Action item – Please print exactly the lines from the line containing "Task: Switch library list to icon grid view" through the end of the data, no more, and keep pictures out of the copy.

———

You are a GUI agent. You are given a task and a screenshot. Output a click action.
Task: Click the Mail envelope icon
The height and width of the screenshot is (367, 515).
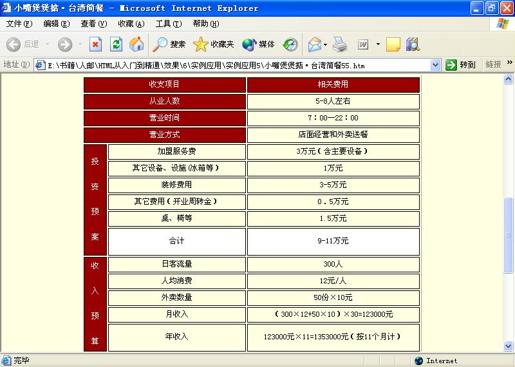coord(314,44)
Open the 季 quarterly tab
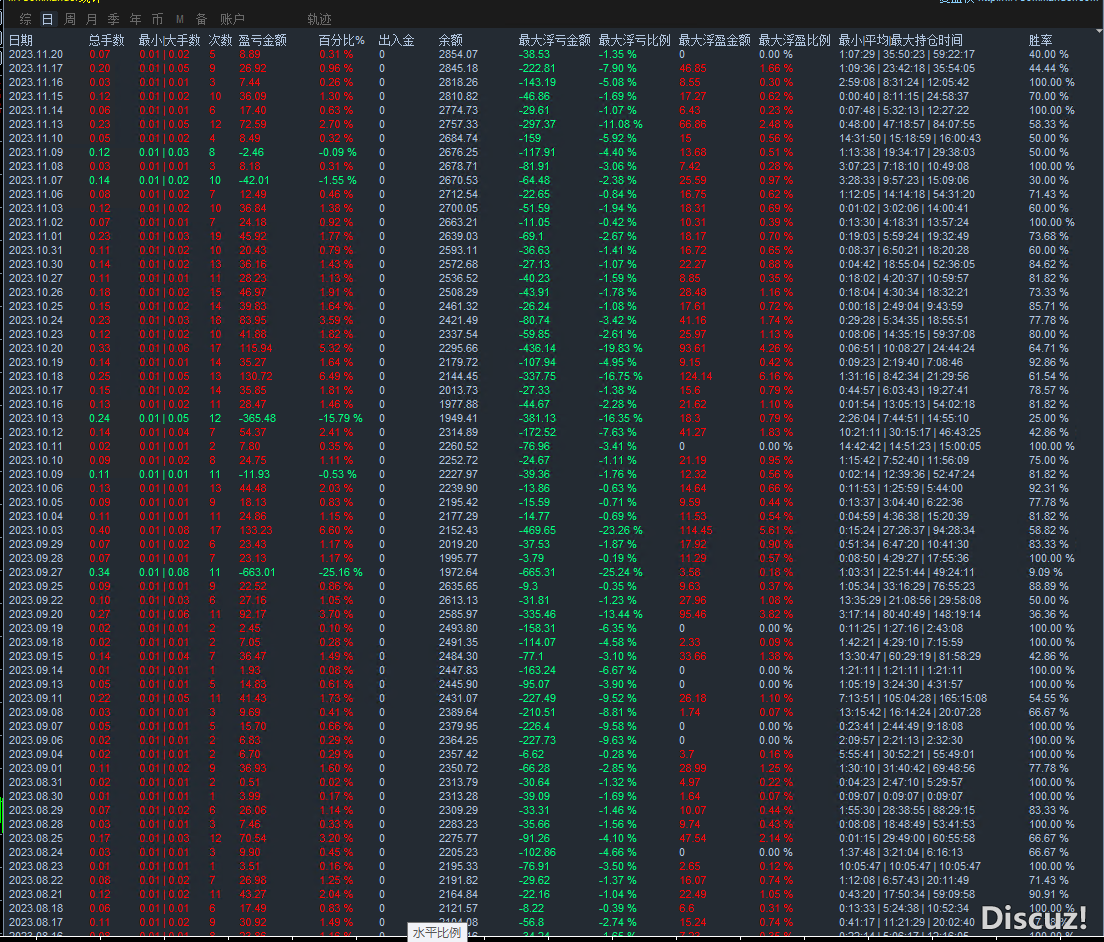1104x942 pixels. click(x=113, y=19)
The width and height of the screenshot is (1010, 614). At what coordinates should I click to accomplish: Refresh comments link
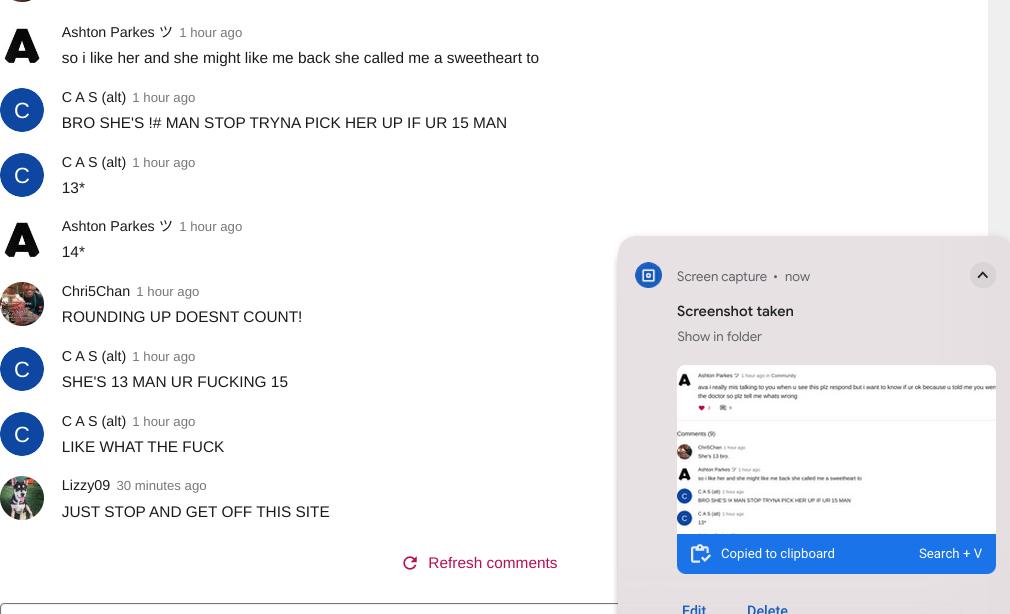pos(492,563)
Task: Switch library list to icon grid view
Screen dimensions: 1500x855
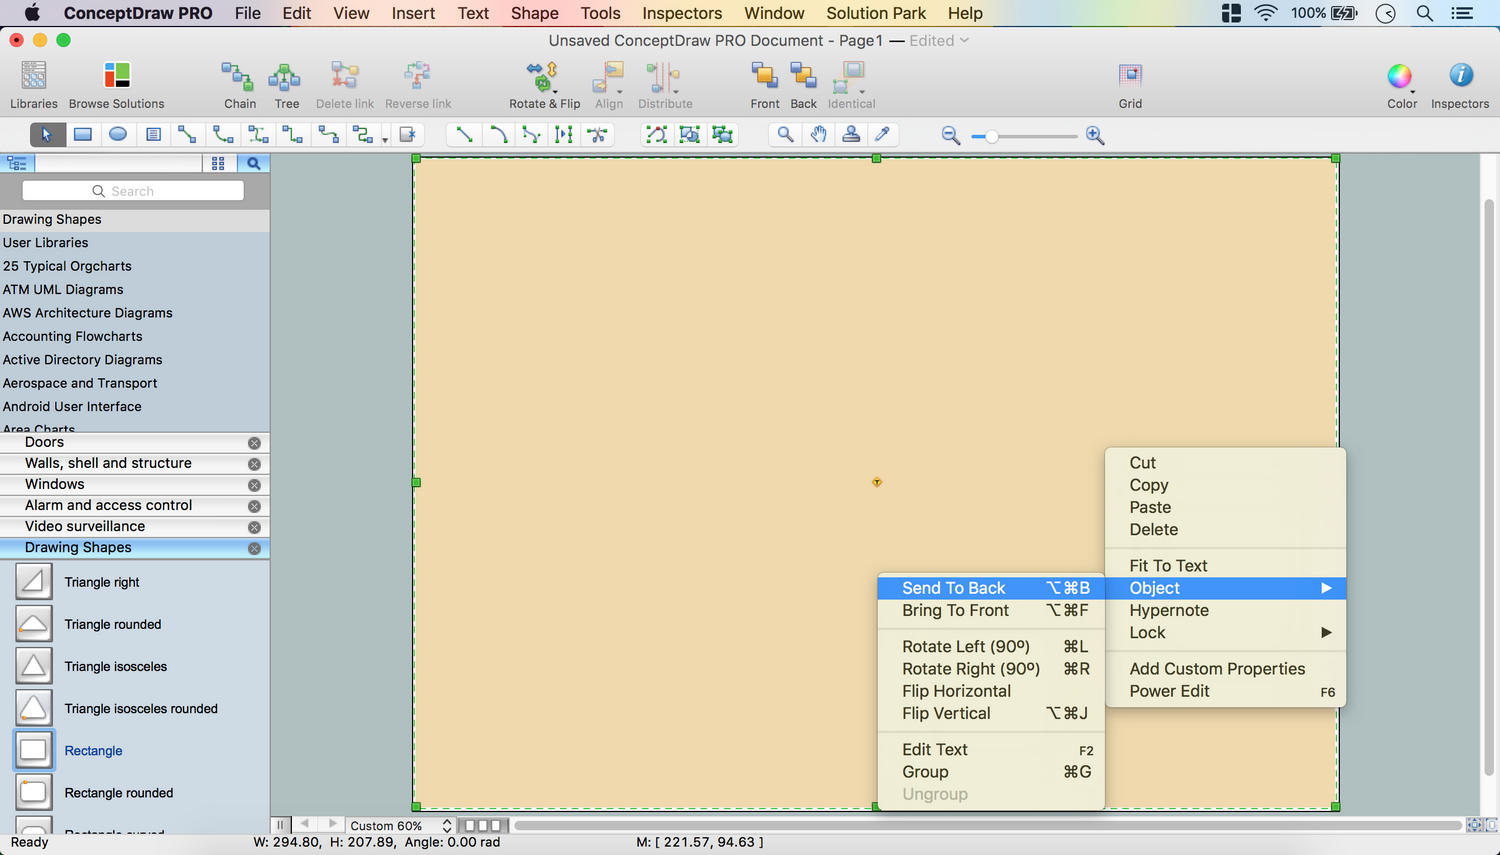Action: tap(218, 163)
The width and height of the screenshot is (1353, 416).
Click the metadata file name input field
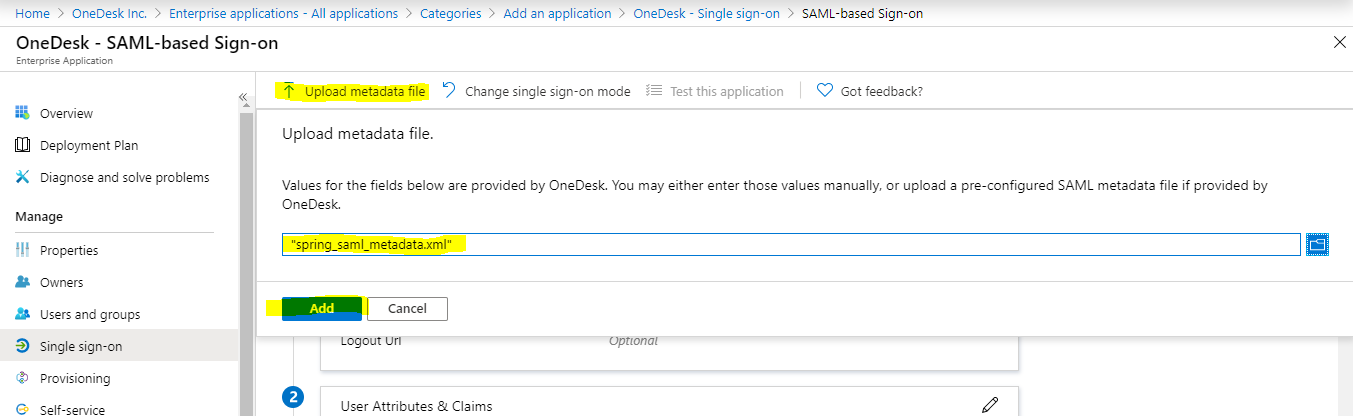coord(791,244)
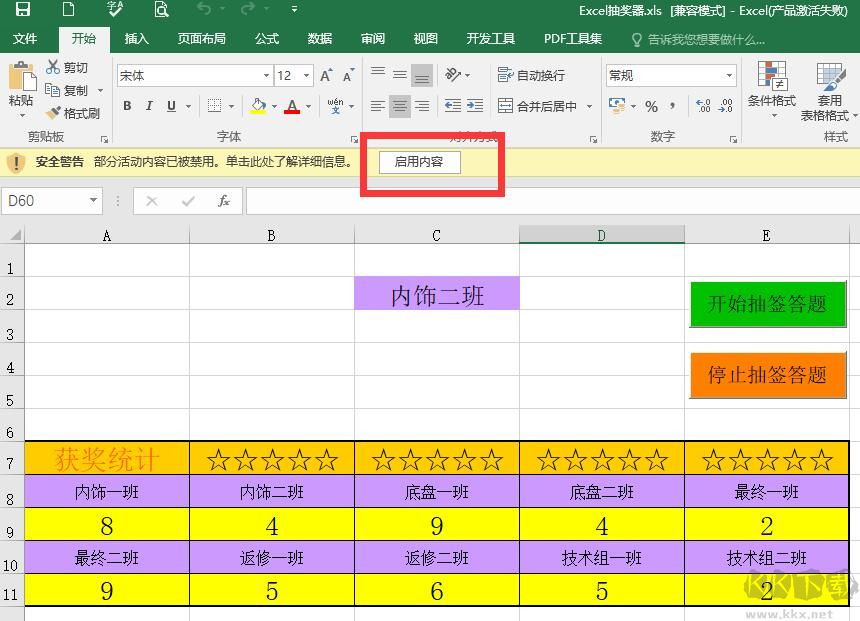This screenshot has width=860, height=621.
Task: Click the percent style icon
Action: coord(651,106)
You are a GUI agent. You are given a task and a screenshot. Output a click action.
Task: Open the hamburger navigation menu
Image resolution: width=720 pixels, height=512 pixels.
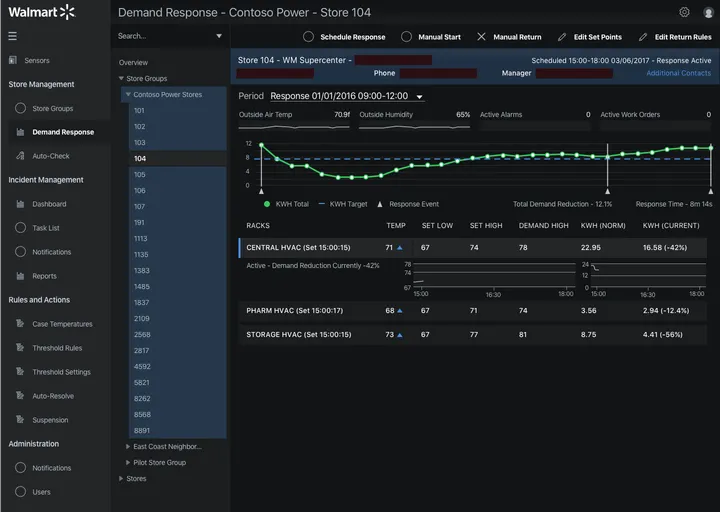12,36
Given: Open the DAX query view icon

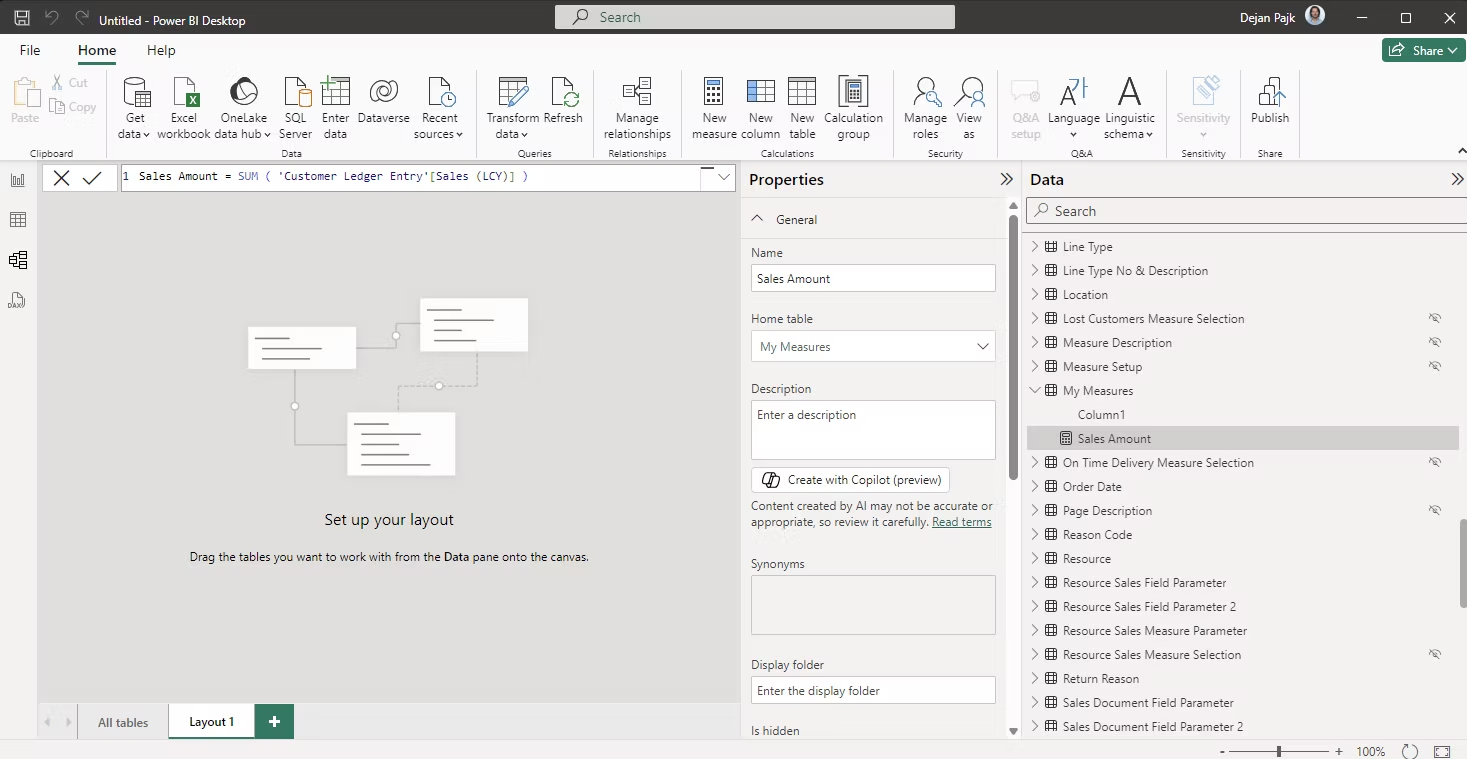Looking at the screenshot, I should point(18,300).
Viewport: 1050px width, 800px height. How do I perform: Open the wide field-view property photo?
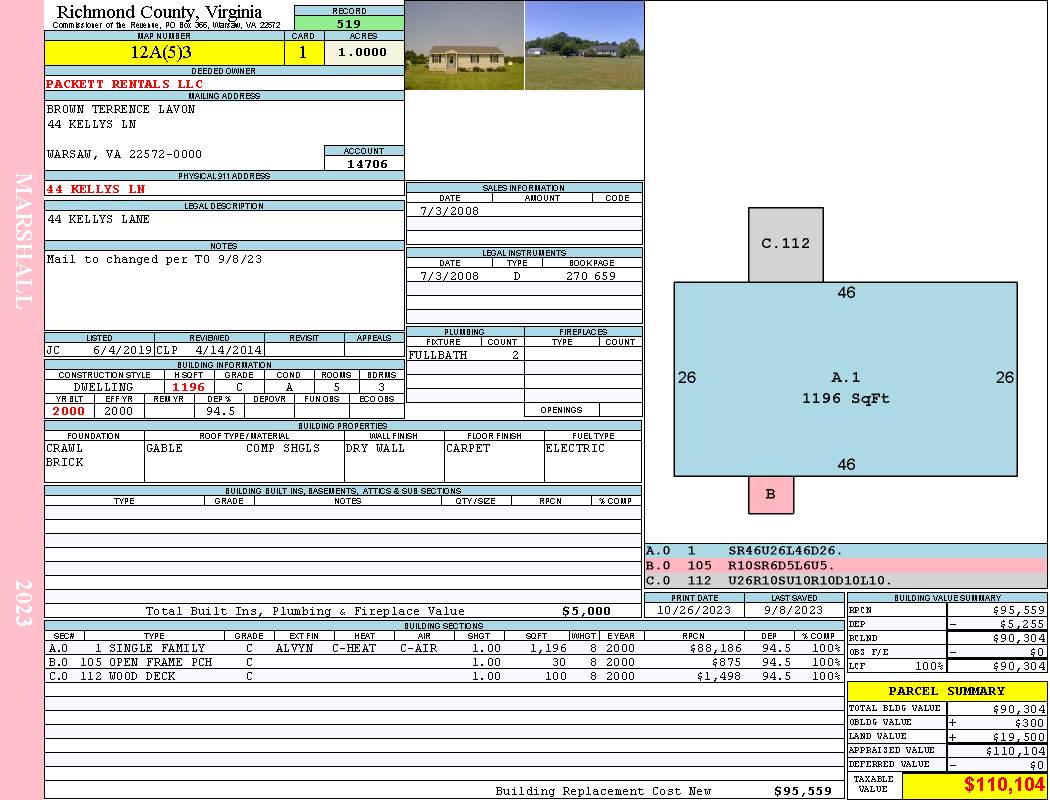click(584, 46)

———

Problem solution –
Task: Switch library list to icon grid view
Screen dimensions: 1500x855
Action: tap(218, 163)
The width and height of the screenshot is (1353, 416).
Click the metadata file name input field
coord(791,244)
This screenshot has width=860, height=621.
Task: Click the percent style icon
Action: coord(651,106)
You are a GUI agent. You are given a task and a screenshot. Output a click action.
Task: Open the hamburger navigation menu
Image resolution: width=720 pixels, height=512 pixels.
12,36
Given: Open the DAX query view icon

Looking at the screenshot, I should point(18,300).
Viewport: 1050px width, 800px height. How do I perform: Open the wide field-view property photo?
click(584, 46)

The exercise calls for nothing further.